**Estratto fornito**
● ● ●
Alto Adige – 2.6.2003
A giudicare dalla data, il 2 giugno, qualcuno potrebbe scambiarla per una commemorazione. Il ricordo di quel secondo giorno di giugno del 1946 quando gli italiani scelsero, con una maggioranza non larghissima, in occasione di un referendum istituzionale, di dare il benservito alla monarchia e di inaugurare lo stato repubblicano.
Fosse solo il ricordo di quell’evento sarebbe, tutto sommato, ben poca cosa. Si tratta piuttosto di un appello che non ha necessariamente a che fare con la forma istituzionale di uno stato. È il ribadire che le istituzioni sono “cosa pubblica” (res publica) e non “cosa privata”. È evidente l’attualità di questa semplice (e quasi banale) idea, in un momento in cui più d’uno ha la tendenza a piegare ai propri interessi privati gli organi costituzionali, i poteri dello stato e la politica tout court.
● ● ●
**Voci fornite**

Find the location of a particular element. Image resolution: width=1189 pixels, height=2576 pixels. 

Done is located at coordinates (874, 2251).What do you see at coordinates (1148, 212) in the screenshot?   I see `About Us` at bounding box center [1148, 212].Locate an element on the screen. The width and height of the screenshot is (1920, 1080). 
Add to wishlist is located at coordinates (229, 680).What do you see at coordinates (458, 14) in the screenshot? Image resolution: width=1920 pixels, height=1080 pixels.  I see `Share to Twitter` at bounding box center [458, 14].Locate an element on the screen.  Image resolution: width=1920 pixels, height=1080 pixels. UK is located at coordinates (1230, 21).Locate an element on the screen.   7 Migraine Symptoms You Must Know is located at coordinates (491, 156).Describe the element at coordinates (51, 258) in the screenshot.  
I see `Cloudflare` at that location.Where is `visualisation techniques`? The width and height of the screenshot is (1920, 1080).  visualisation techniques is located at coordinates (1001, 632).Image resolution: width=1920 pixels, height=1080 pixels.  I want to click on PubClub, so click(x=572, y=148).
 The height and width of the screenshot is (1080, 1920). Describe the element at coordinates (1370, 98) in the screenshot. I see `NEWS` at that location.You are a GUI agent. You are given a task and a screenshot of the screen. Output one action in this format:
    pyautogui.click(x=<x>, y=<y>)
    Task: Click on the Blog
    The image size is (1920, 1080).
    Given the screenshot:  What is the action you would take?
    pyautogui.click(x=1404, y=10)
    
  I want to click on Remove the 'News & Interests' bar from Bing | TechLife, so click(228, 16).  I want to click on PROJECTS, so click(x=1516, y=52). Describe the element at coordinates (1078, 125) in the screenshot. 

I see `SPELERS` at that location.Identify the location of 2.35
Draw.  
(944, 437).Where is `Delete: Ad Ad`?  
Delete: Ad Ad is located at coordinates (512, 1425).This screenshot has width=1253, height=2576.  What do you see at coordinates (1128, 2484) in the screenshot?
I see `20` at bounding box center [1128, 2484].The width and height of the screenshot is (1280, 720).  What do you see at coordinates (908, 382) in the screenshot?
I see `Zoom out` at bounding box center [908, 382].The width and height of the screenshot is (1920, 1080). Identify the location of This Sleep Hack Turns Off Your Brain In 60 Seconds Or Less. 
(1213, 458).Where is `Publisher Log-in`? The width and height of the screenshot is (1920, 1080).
● ● ●
**Consegna**
Che cosa, secondo l'estratto fornito sul 2 giugno, più d'uno tende a piegare ai propri interessi privati? Elenca tutte le voci.

**Soluzione esercizio**
- gli organi costituzionali
- i poteri dello stato
- la politica tout court